Reproduce word for word the portion of the dystopian film reviews starting with "The film also depicts" and going on through "more to come.".

### Extract
===============

The 2000AD comics took many cues from this retro-futuristic film noir, especially the Robo-Hunter stories.

Why they want to remake, and likely ruin the original is beyond me. The script is apparently written and the film will have Scott at the helm directing and will star Harrison Ford as well!

Dystopia Score: 8/10

Technology & UI Score: 6/10

Rotten Tomatoes Score: 91%

(image source)

Minority Report: 2002

Minority Report Behance

Based on a 1956 short-story by Philip K Dick, yet again, see Blade Runner above. In 2054 a special pre-crime unit is set up to prevent murders, arresting the still innocent based on crimes yet to be committed.

Directed by Stephen Spielberg, and starring Tom Cruise, Colin Farrell, Samantha Morton, the living legend that is Max von Sydow and the hugely talented Peter Stormare, as an incredibly shady doctor!

Spielberg hired a team of futurists, including Joel Garreau, to devise the technologically advanced gadgets used in the movie. I love the idea of gesture based navigation of information, think XBox 360 or Nintendo Wii on steroids. Similar gesture based UI can also be seen in both the Iron Man and Avengers Assemble films.

The film also depicts highly personalised and intrusive advertising that bombards the main protagonist, L Ron Hubbard’s mate Com Truise, I mean Tom Cruise.

The illicit trade in eyeballs shows where biometric information might lead. We need look no further than passports and iPhones to see the use of biometric data today, with surely more to come.

Dystopia Score: 9/10

Technology & UI Score: 10/10

Rotten Tomatoes Score: 90%

(image source)

Her: 2013

Her Joaquin Phoenix On a Date

Written and directed by the enormously talented Spike Jonze and scored by Arcade Fire. Her is set in 2025 as a lovesick and withdrawn writer, Joaquin Phoenix, develops a relationship with an operating system (O.S.). The O.S. is played entirely off screen by Scarlett Johansson.

Jonze digested the work of optimist and futurist Ray Kurzweil when developing the film.  The technology used is most evident by its absence from the screen. The narrative focuses on human relationships, but also on explores our increasingly introverted device and by extension software affair.

The film also explores the human condition, our ennui, narcissism and isolation driven by our relationship with an ‘always on’ world. Broaching the subjects of cybersex, the impact gaming might have on entertainment and if technology can become a substitute for real companionship. However, it is through the scenes around gaming where the future technology is at its most evident.

On the dystopian scale where we have Terminator, the Matrix and even child friendly Wall E down one end, Her is definitely is at the more benign end of it. The future looks quite nice actually. If the worst thing that happens humanity is finding companionship with an O.S. voiced by Scarlett Johansson I’ll take that!

Dystopia Score: 3/10

Technology & UI: 8/10

Rotten Tomatoes Score: 94%

Wall-E: 2008

wall-e-humans

Wall E. This stands out from the pack as it is primarily aimed at children, and inner children. I’ve described it to people as ‘2001: a space Odyssey’ for children. Similar to ‘2001: a space Odyssey’ in the first 30 minutes not a word is spoken. But my two kids were transfixed.

===============

### Entries supplied
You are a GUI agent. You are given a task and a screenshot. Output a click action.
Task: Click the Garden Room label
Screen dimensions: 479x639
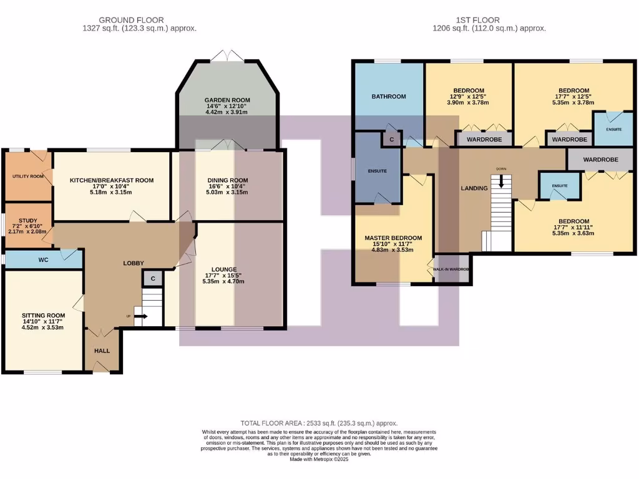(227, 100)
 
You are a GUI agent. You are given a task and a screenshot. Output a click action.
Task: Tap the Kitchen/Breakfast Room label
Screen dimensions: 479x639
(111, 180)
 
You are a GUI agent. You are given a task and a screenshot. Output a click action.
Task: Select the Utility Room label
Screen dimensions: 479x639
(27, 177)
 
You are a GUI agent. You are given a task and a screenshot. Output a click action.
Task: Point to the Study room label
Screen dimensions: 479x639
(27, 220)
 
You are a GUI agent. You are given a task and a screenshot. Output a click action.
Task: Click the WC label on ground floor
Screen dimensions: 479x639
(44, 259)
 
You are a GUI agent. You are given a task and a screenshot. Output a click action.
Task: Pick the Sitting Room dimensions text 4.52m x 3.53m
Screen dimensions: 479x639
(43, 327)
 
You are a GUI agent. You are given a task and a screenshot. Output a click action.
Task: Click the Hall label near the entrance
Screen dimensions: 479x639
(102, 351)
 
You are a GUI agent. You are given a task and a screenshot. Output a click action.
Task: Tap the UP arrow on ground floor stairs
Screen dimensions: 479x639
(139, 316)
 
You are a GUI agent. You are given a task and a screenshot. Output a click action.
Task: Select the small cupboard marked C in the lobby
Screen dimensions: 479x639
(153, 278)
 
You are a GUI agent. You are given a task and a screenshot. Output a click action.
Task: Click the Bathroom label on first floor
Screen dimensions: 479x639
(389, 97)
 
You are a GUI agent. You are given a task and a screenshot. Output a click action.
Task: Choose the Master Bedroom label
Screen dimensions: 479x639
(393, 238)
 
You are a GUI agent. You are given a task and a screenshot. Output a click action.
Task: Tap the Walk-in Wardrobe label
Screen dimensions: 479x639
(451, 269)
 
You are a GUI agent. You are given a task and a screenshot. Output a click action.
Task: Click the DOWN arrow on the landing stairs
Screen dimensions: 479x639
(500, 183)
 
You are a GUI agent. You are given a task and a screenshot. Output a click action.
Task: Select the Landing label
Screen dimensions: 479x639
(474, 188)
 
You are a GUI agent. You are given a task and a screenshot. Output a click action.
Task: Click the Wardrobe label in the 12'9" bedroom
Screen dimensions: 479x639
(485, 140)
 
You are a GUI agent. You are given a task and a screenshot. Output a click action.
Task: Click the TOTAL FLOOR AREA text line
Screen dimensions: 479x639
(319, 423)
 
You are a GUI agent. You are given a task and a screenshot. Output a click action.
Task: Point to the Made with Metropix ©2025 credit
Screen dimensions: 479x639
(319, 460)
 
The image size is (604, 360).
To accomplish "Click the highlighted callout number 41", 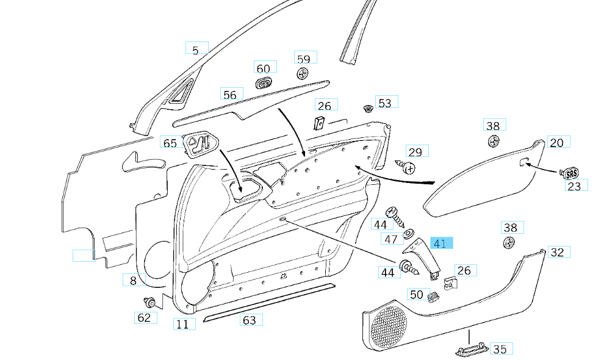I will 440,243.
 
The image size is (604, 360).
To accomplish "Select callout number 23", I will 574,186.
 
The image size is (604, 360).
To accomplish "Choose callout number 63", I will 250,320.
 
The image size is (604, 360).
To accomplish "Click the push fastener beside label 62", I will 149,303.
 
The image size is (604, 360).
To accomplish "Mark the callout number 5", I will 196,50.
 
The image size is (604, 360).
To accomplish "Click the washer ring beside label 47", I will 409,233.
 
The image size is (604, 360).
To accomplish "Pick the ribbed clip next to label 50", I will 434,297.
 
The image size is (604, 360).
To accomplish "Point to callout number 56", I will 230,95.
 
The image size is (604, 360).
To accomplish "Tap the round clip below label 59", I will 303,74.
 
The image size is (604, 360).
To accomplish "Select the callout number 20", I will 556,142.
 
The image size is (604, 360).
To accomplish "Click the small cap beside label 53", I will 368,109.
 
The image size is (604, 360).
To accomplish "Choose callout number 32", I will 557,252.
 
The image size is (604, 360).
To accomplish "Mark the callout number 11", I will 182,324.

===============

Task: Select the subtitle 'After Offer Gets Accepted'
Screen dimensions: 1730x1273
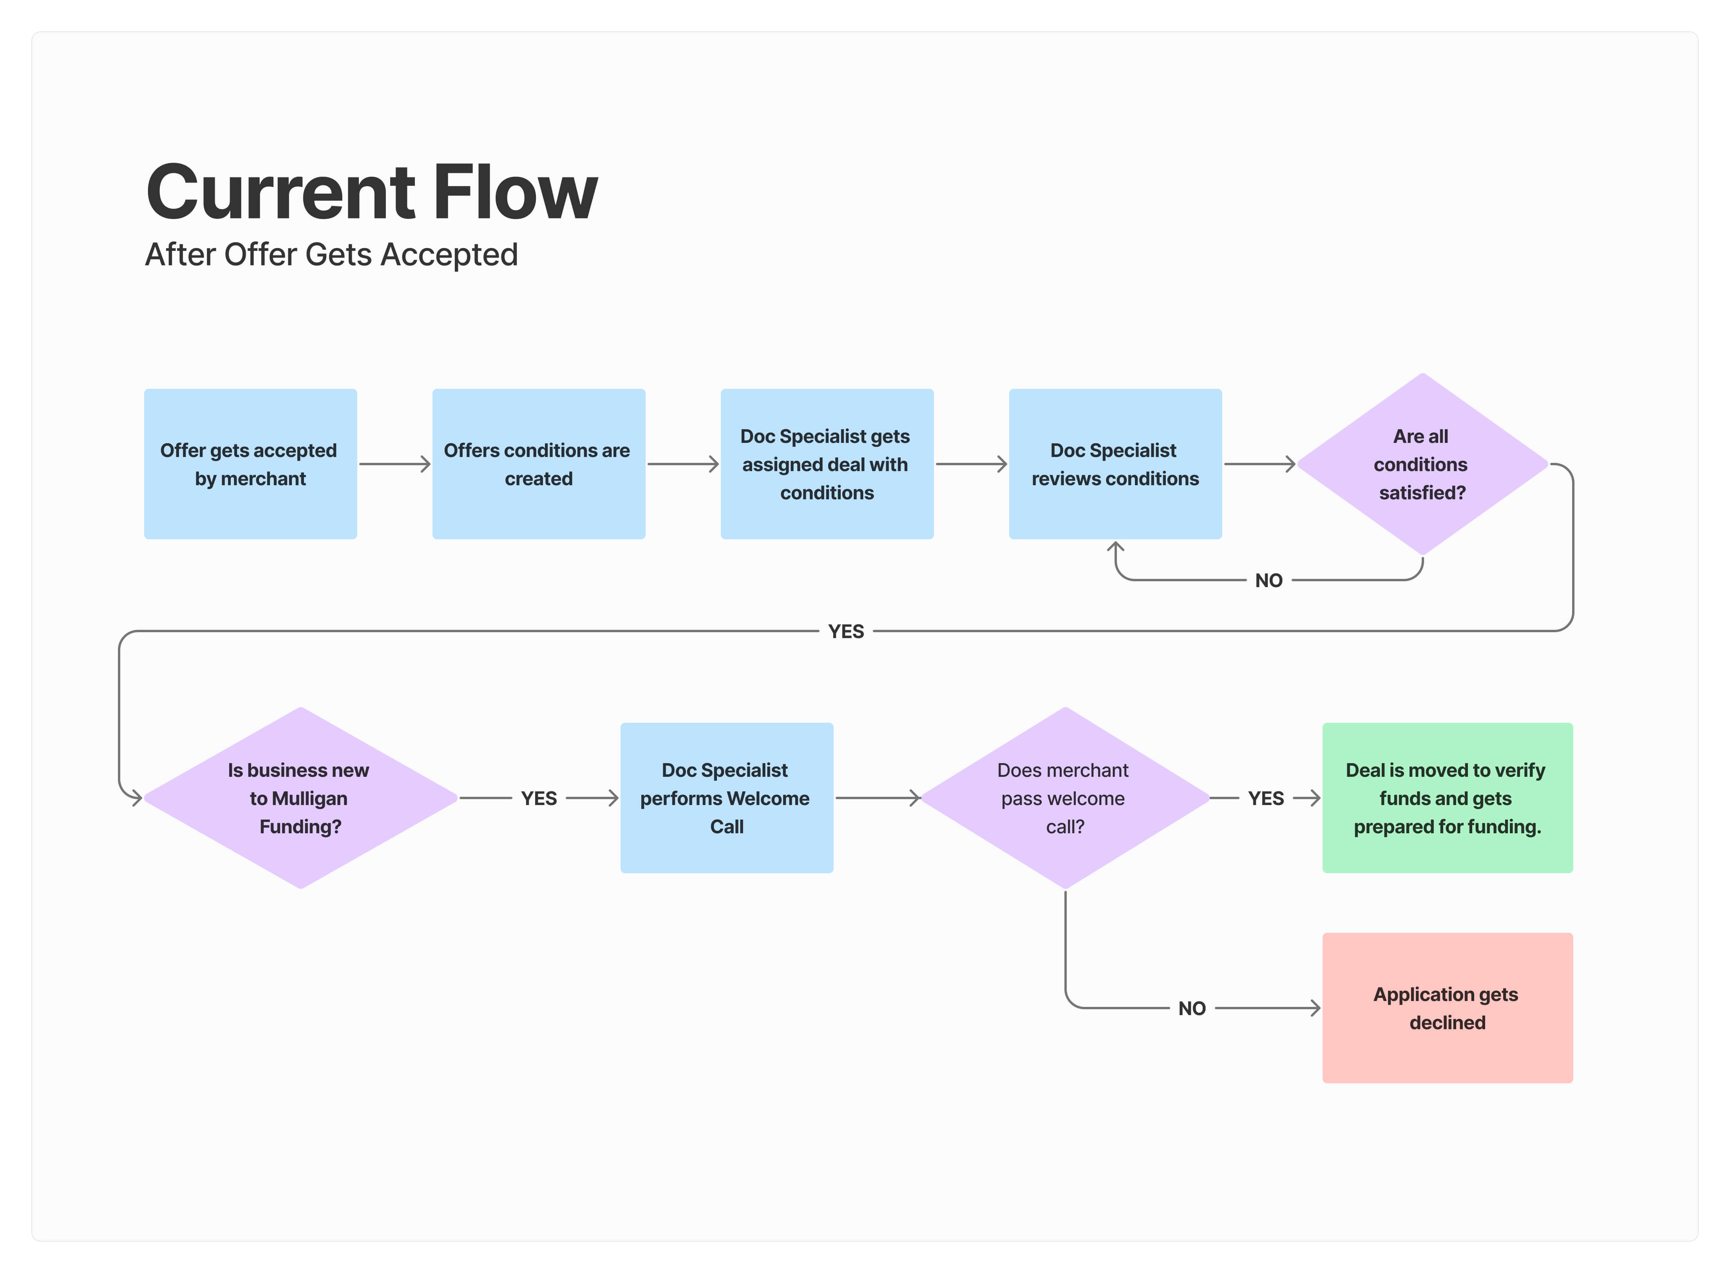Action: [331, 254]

===============

### Full solution
The film also depicts highly personalised and intrusive advertising that bombards the main protagonist, L Ron Hubbard’s mate Com Truise, I mean Tom Cruise.

The illicit trade in eyeballs shows where biometric information might lead. We need look no further than passports and iPhones to see the use of biometric data today, with surely more to come.